Shares of Pinterest were up 0.6% at $30.6 premarket. Stock’s $38 price target implies 25% upside.
The brokerage highlighted Pinterest’s unique position as a product discovery platform, noting that 44% of U.S. users visit the site to "find or shop for products," far outpacing social platforms like Facebook (NASDAQ:META) and Instagram.
TD Cowen said Pinterest’s use of AI to personalize ads and improve relevance has helped maintain user engagement, even as ad load increases.
“As advertising platforms raise ad load, they typically risk harming the user experience and subsequent engagement. We see PINS as differentiated in its ability to ramp ad load on high intent surfaces while maintaining or improving the user experience through targeted ads,” wrote analyst in the note.
Data from the survey conducted by brokerage showed U.S. time spent on Pinterest rose year-over-year, including a 15% jump among 18-to-34-year-olds, its fastest-growing user segment. The ability to balance higher ad loads with user experience could lead to broad-based growth in revenue across regions, TD Cowen said.
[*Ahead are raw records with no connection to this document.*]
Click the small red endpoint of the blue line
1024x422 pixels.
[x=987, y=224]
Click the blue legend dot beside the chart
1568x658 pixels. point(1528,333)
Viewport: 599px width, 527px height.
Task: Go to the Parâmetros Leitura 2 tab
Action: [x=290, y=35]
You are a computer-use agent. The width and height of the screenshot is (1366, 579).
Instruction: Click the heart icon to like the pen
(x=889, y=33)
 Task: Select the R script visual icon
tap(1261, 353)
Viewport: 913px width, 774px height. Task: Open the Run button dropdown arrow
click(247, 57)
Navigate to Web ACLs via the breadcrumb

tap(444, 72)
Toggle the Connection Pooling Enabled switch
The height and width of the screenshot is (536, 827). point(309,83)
TD sees further monetization opportunities through AI-driven lower funnel ads, international ad expansion, and partnerships with major players like Amazon (NASDAQ:AMZN) and Google (NASDAQ:GOOGL). TD Cowen forecasts Pinterest's revenue to grow at a 13% compound annual rate through 2029, with an 18% rise in EBITDA, supporting the potential for higher valuation multiples.